EXERCISE: Below are some records. Return exactly the lines from the one containing "Instruction: Click the final line 我下跪。" through the one containing "You are a computer-use agent. The height", both included, and only those.

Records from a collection
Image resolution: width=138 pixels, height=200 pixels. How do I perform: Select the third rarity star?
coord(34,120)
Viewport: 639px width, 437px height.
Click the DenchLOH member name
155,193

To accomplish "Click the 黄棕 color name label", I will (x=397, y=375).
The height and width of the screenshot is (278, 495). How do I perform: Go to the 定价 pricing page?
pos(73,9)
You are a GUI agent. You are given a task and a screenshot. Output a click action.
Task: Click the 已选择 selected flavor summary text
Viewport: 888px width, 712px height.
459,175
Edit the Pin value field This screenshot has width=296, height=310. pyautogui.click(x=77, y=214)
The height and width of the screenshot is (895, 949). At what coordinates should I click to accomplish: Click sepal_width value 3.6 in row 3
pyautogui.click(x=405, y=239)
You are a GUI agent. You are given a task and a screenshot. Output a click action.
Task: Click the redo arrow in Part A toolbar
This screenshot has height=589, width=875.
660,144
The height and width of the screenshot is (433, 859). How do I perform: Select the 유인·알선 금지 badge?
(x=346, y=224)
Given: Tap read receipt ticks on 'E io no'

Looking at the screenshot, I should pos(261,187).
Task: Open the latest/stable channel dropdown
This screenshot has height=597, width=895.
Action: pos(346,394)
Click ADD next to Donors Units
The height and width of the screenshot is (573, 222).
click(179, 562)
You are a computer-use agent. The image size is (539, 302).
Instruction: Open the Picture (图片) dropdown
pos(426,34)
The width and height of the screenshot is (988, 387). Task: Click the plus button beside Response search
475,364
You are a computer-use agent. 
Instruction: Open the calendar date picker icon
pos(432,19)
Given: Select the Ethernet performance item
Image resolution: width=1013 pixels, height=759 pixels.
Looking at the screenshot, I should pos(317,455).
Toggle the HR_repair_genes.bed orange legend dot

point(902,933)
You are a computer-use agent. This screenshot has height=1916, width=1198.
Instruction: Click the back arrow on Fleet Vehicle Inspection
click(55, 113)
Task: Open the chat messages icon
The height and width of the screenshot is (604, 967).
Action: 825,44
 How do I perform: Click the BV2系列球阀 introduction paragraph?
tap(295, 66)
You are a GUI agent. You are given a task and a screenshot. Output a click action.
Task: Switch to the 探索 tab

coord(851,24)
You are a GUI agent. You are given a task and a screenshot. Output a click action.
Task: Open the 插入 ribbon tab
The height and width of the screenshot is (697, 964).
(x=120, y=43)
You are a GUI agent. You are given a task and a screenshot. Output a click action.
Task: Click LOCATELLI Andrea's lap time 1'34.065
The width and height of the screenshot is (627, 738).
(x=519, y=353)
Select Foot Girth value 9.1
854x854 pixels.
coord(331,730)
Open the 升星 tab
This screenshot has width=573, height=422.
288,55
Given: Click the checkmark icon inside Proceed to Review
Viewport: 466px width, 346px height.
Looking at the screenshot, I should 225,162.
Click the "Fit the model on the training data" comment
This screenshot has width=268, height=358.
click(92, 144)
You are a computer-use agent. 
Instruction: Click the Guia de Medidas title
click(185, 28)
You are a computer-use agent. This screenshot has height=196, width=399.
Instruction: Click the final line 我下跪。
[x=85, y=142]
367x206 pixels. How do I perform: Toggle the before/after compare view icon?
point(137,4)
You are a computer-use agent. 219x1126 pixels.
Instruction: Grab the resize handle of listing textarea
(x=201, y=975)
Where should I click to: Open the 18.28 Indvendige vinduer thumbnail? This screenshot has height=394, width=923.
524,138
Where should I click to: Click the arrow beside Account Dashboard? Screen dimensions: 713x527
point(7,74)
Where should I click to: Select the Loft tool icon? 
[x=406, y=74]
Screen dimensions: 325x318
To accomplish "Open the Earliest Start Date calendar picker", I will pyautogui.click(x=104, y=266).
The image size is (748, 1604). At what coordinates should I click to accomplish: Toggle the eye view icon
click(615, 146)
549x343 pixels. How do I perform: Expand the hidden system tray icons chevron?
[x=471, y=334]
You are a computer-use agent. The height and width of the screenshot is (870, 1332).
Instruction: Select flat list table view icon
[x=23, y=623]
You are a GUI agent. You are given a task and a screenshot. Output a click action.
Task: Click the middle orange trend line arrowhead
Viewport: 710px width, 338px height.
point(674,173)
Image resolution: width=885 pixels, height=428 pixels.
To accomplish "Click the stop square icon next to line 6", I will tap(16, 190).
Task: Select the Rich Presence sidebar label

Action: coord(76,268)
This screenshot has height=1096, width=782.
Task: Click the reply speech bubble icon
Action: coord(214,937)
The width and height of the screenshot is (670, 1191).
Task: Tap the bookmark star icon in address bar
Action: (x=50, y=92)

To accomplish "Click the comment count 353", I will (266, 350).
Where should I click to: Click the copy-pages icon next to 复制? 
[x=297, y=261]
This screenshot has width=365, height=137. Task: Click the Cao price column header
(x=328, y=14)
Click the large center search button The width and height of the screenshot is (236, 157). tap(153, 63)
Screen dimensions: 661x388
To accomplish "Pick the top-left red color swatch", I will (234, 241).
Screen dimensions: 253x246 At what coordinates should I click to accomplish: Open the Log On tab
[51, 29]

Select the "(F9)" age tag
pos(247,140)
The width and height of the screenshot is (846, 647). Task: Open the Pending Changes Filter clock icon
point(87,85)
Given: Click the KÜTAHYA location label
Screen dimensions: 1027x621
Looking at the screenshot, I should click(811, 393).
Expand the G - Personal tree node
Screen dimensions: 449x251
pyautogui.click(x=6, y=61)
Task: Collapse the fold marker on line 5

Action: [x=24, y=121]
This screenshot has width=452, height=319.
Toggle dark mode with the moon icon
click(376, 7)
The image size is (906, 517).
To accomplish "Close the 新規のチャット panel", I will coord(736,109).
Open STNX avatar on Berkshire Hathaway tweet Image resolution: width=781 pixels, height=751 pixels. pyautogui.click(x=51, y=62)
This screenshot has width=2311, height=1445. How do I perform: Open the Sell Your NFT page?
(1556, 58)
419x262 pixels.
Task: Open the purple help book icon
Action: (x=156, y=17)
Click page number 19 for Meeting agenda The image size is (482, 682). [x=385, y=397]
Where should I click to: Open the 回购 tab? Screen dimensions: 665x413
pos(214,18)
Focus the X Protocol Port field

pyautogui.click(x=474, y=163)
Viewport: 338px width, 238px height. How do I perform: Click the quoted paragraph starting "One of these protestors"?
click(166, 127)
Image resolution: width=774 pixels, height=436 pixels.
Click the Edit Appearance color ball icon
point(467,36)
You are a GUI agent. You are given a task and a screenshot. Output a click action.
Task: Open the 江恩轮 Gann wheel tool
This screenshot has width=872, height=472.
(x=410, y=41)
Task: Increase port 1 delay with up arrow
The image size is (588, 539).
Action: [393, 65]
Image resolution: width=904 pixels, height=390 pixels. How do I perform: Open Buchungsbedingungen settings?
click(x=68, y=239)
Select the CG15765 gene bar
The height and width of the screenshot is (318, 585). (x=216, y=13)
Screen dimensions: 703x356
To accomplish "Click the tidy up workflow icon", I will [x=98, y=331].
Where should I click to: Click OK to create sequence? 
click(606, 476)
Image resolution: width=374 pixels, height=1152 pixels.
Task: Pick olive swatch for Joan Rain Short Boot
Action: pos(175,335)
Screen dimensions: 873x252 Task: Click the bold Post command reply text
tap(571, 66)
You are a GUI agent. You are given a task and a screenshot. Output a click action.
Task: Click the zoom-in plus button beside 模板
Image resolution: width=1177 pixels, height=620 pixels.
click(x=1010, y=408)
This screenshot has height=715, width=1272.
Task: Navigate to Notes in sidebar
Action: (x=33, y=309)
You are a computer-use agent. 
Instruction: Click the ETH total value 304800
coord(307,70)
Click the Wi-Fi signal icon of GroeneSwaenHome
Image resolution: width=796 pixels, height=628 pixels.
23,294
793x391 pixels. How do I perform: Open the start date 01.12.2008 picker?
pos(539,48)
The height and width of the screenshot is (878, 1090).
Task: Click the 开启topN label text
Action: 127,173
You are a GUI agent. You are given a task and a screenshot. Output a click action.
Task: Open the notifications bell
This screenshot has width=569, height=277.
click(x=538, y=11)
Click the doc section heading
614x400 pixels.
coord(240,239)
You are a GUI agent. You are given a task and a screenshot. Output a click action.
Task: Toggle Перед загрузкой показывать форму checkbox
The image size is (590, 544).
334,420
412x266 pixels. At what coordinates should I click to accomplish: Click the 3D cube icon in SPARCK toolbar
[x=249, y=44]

REPLY TO THE TASK:
Instruction: Click the final line 我下跪。
[x=85, y=142]
367x206 pixels. How do I perform: Toggle the before/after compare view icon?
point(137,4)
You are a computer-use agent. 219x1126 pixels.
Instruction: Grab the resize handle of listing textarea
(x=201, y=975)
Where should I click to: Open the 18.28 Indvendige vinduer thumbnail? This screenshot has height=394, width=923.
524,138
Where should I click to: Click the arrow beside Account Dashboard? Screen dimensions: 713x527
point(7,74)
Where should I click to: Select the Loft tool icon? 
[x=406, y=74]
Screen dimensions: 325x318
To accomplish "Open the Earliest Start Date calendar picker", I will pyautogui.click(x=104, y=266).
The image size is (748, 1604). At what coordinates should I click to accomplish: Toggle the eye view icon
click(615, 146)
549x343 pixels. How do I perform: Expand the hidden system tray icons chevron?
[x=471, y=334]
You are a computer-use agent. The height and width of the screenshot is (870, 1332).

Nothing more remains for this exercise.